List of minor concerns and feedback:

  • Please provide greater references to existing literature on how applicable the central place theory is in pandemic simulations and please include this in the discussion.

  • The study mentions adjusting parameters to match simulation outcomes with real-world data, but the process of validation and calibration needs to be more extensively discussed. Please include probability distribution definitions, specifications, and parameter details to ensure the reproducibility of the simulation. Statistics in supplementary material on how the transmission probability is calculated would also be useful. 

  • Furthermore, probability distribution definitions, specifications, and parameter details are missing to be able to reproduce the simulation. The authors could consider providing more statistics in supplementary materials, e.g. how is the probability of transmission calculated?

  • In the fourth paragraph of the introduction, the authors should explicitly state that they are referring to a ‘new infection’ because it might get confused with the previous discussion of COVID-19.

  • No specific patient information is involved, the data is mostly imaginary. However, this study did not mention where they obtained the data from. So although ethical approval is not required, the authors should have mentioned this.

  • Figures and tables:

    • The result section seems bulky; the table could be avoided; instead of referring to the table, include the numbers in the text. Otherwise, if possible, relocate some of the figures to the appendix.

    • In the features section, point 5, it would be helpful to use a diagram to explain the differences between the four vaccine/medicine distribution modes. The text is tricky to follow.

    • Provide thicker lines for the plots.

    • Indicate if the time steps are in actual time.

    • For simulation proportions, consider including the uninfected, sick, cured/immune, and dead population.

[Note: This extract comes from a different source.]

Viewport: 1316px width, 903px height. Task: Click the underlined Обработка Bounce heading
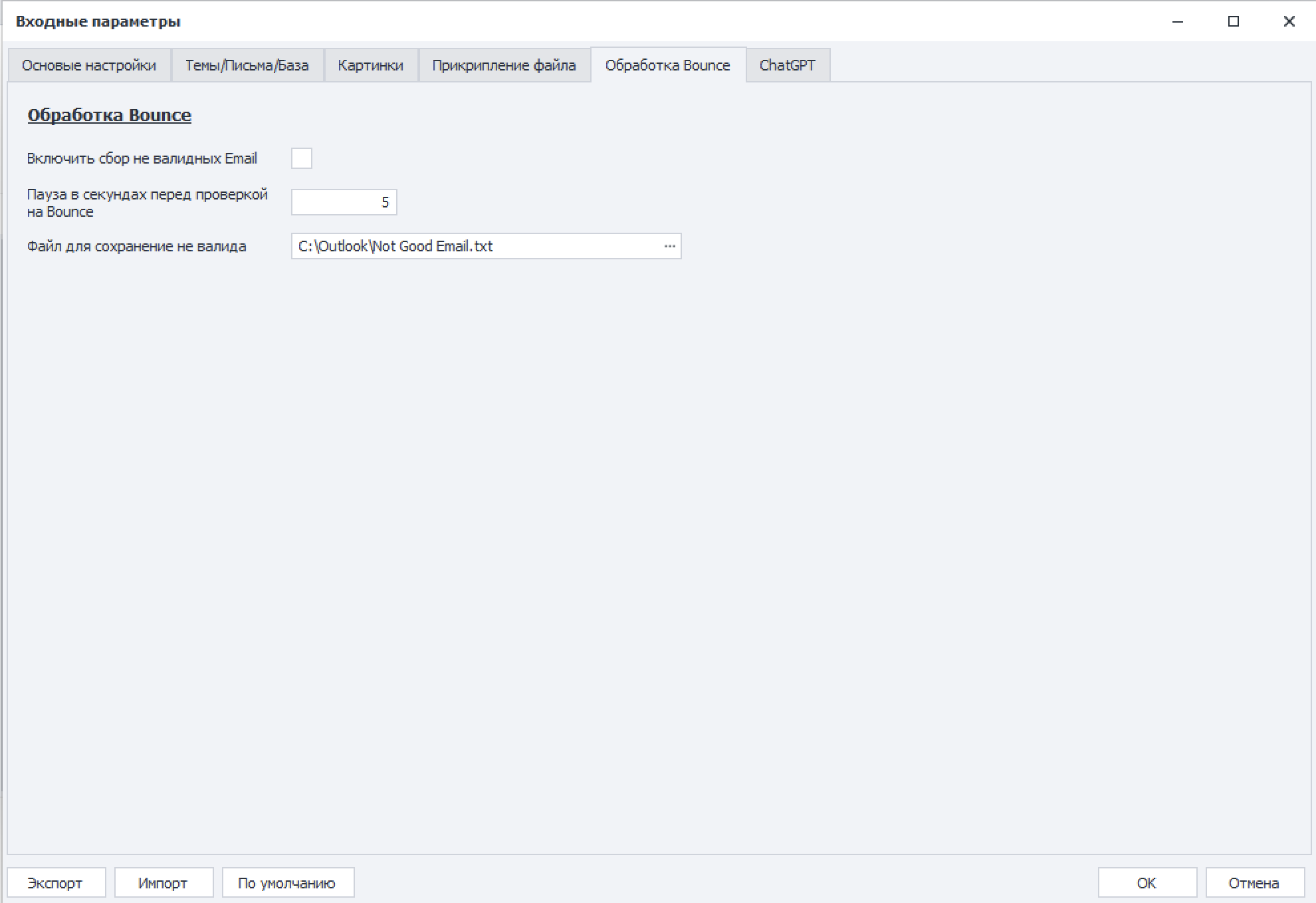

    • The graphs present numbers on the y-axis ranging between 800 and 1,500, which can be considered a small population. In the discussion section, indicate or comment on how the population size can be extrapolated to a city, town, or village

    •   Include lines for the total population on the graphs.

Concluding remarks

We thank the authors of the preprint for posting their work openly for feedback. We also thank all participants of the Live Review call for their time and for engaging in the lively discussion that generated this review.

Competing interests

The authors declare that they have no competing interests.